There is an article over at Infoworld about virtualisation ROI that is as interesting for the comments it has attracted as the piece itself.

The writer, Tom Kaneshige, makes the point that creating persuasive value metrics for the value of server virtualisation can be tricky, especially for small IT shops. One respondent takes issue with the numbers cited. It's interesting, provocative stuff.

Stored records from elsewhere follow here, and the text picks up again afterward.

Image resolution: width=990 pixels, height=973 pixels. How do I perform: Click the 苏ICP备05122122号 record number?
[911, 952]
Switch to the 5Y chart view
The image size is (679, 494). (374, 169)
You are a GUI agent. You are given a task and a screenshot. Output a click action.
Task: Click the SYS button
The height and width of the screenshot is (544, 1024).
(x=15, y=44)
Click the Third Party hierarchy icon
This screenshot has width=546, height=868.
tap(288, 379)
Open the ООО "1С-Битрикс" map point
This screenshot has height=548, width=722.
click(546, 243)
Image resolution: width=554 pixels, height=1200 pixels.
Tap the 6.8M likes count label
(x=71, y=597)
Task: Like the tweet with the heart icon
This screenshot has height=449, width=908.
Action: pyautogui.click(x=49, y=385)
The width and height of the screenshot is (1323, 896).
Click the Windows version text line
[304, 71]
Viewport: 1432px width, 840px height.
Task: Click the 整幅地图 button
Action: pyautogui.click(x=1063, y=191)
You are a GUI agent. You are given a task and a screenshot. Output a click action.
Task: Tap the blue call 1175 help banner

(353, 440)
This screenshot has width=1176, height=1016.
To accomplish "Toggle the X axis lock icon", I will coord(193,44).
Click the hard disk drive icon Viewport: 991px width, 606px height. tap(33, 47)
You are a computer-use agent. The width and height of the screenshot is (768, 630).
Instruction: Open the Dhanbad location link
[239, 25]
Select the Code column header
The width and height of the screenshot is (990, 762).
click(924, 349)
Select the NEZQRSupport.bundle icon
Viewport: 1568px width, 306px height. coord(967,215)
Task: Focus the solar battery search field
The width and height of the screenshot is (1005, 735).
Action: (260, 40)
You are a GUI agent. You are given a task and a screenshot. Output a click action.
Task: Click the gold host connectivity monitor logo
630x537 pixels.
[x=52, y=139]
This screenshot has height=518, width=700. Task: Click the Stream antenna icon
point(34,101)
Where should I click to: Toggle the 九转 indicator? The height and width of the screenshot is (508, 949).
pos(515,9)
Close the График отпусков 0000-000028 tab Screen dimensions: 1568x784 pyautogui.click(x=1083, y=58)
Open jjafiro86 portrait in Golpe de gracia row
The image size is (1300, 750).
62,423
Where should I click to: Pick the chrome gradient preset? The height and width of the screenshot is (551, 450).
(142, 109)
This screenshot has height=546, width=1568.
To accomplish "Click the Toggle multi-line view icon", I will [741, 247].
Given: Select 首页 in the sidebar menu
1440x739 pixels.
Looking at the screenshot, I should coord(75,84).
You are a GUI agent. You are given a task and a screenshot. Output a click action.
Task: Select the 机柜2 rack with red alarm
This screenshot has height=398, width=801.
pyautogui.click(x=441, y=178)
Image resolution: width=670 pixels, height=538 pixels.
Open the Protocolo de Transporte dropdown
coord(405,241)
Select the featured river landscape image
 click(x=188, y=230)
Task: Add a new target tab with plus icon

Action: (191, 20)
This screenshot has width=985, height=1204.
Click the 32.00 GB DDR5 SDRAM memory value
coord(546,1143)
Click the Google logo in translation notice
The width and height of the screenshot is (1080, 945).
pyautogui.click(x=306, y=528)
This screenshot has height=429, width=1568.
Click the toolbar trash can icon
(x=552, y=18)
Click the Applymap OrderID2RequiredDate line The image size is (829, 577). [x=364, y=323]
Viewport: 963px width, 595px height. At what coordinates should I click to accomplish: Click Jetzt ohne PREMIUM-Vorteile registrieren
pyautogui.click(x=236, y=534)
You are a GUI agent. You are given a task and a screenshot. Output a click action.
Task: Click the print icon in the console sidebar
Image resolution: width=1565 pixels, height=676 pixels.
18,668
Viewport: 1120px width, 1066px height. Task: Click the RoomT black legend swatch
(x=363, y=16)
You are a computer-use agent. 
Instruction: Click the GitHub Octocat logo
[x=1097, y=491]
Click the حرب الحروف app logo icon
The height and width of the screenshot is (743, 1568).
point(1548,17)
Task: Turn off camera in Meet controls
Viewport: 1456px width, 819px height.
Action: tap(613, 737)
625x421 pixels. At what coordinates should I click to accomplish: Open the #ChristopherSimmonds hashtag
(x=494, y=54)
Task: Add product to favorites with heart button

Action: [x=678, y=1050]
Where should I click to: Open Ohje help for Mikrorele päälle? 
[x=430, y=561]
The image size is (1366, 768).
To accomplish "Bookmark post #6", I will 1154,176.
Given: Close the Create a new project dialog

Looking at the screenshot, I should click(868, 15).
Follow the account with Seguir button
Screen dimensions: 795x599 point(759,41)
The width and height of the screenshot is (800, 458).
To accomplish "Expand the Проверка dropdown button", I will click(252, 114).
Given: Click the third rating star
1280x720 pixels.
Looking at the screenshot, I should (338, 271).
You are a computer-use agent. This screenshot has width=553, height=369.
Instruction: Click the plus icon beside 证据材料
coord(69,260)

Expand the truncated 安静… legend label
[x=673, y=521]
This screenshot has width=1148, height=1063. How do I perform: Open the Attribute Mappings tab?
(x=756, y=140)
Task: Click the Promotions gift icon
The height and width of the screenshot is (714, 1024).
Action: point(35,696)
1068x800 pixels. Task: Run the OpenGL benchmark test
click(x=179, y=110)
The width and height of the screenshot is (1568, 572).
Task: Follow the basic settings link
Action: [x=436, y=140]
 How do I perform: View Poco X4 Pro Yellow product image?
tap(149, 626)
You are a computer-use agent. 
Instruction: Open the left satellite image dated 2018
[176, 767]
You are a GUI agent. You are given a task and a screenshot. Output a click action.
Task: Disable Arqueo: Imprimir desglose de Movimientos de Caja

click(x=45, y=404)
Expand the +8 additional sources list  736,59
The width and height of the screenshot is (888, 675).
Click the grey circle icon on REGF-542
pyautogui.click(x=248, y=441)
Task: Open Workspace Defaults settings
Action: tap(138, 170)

Seasoned ROI experts will know, of course, that anybody can make numbers sing, dance and maybe even do somersaults if there is sufficient motive. There's nothing new there: it has always been the case that there are lies, damned lies and statistics, and that many people use statistics the way a drunk uses a lamp post - more for support than illumination. Vendors who supply ROI calculators make sure that everything will look rosy; FDs who don't want to spend will find any jot of data to support their stinginess. The truth will lie somewhere between these polar positions.

Virtualisation is particularly tricky. The promise of future savings is immense and many companies see what they regard as a saving inside 12 months. On the other hand, virtualisation licences aren't cheap and there can be significant associated costs.

Smart CIOs will do what they can to measure investments and returns in the full knowledge that they are not dealing in empirical fact. Incidentally, CIO columnist Andy Hayler recently wrote a fine piece, here, on the subject.

However, case studies and networking with peers will be highly valuable in ensuring that virtualisation rollouts follow best-practice guidelines.